San Antonio, TX — President Donald Trump is putting action behind his words and making good on a promise he made in 2023 pledging to dismantle the U.S. Department of Education. The pledge has sparked concern in some, while others are supporting the President.
Ovidia Molina, the president of the Texas State Teachers Association says dismantling the department puts all students at risk, especially the most vulnerable.
“We have special education programs that our children with disabilities who need more assistance, we would get funding for that to be able to give resources to our students,” Molina said.
Meagan Kirk, a mother of eight, is scared to lose those resources because three of her children have disabilities.
“If the funding is going to be cut special ed training is going to be cut,” Kirk said. “Special ed training is important.”
Kirk says her 8-year-old son Jett’s education is already suffering because he was recently diagnosed with a brain tumor.

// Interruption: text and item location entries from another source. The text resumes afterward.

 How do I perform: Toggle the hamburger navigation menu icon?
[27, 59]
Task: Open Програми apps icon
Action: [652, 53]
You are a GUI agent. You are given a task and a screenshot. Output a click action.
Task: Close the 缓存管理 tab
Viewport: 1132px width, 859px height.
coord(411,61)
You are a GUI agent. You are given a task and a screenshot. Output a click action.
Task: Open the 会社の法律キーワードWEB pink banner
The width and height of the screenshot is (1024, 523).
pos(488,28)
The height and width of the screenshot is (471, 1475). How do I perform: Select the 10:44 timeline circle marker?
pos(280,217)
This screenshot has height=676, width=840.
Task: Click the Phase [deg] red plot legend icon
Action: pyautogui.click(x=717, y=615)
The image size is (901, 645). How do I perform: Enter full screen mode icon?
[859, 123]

“He is homebound,” Kirk said. “I can see that program being cut immediately. Oh, the kid’s too sick to come to school so he’s probably too sick to learn. We’re not going to pay a teacher to go to the house.”
The mother of 8 is also concerned about cuts to technology grants that helped provide her non-verbal daughter Maddie-Joe a communication device.
“That is her way of communication,” Kirk said. ‘If schools lose those grants, and that funding, that’s literally taking her voice away.”
Kris Coons Bexar County’s Republican Party Chairwoman is also a mother of a special needs student, and she says she supports the changes President Donald Trump is proposing.
“I would like to see what happens,” Coons said. “Let’s take a step back and don’t be fearful of the things that people are throwing out there when we haven’t seen the specifics yet.”